Reproduce the whole listing word for word. Leave every image out.

----------------

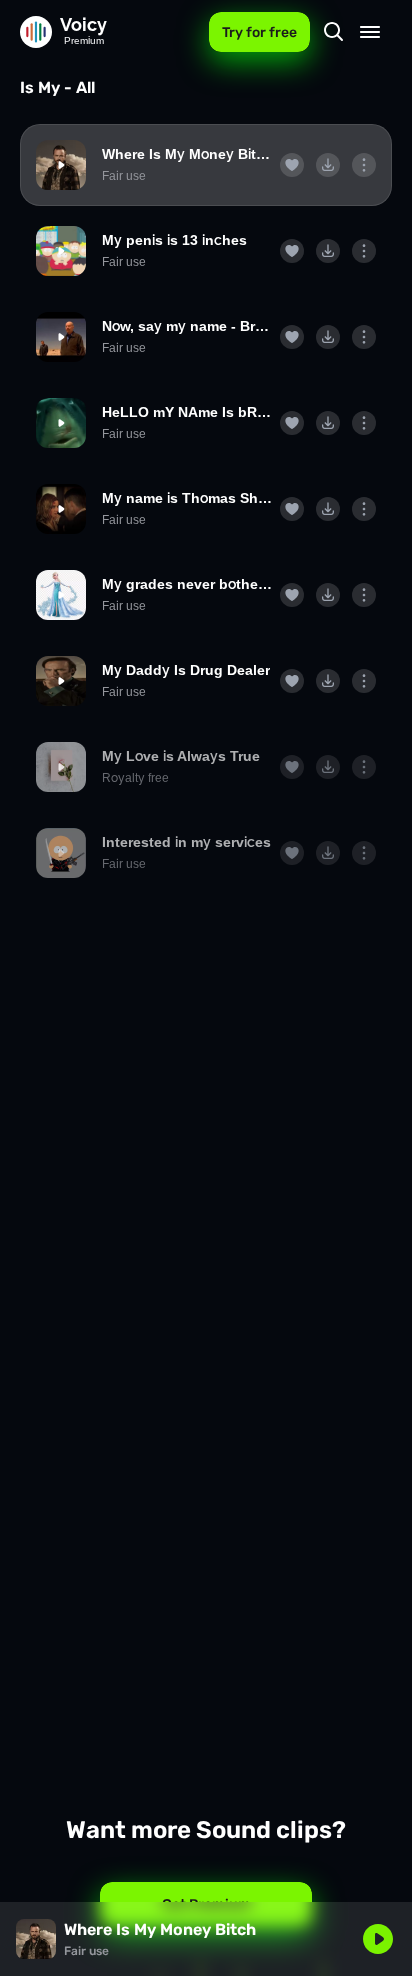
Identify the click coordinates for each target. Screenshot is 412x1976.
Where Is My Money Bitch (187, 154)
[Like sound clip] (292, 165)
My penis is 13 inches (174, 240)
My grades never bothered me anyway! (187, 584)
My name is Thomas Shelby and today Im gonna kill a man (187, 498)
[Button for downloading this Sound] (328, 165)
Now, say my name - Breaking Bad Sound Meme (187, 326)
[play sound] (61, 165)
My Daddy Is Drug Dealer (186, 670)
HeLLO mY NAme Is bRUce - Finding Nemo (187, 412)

----------------

Exercise result =>
Identify the click coordinates for each target. Screenshot is 412x1976.
Where Is My Money Bitch (187, 154)
[Like sound clip] (292, 165)
My penis is 13 inches (174, 240)
My grades never bothered me anyway! (187, 584)
My name is Thomas Shelby and today Im gonna kill a man (187, 498)
[Button for downloading this Sound] (328, 165)
Now, say my name - Breaking Bad Sound Meme (187, 326)
[play sound] (61, 165)
My Daddy Is Drug Dealer (186, 670)
HeLLO mY NAme Is bRUce - Finding Nemo (187, 412)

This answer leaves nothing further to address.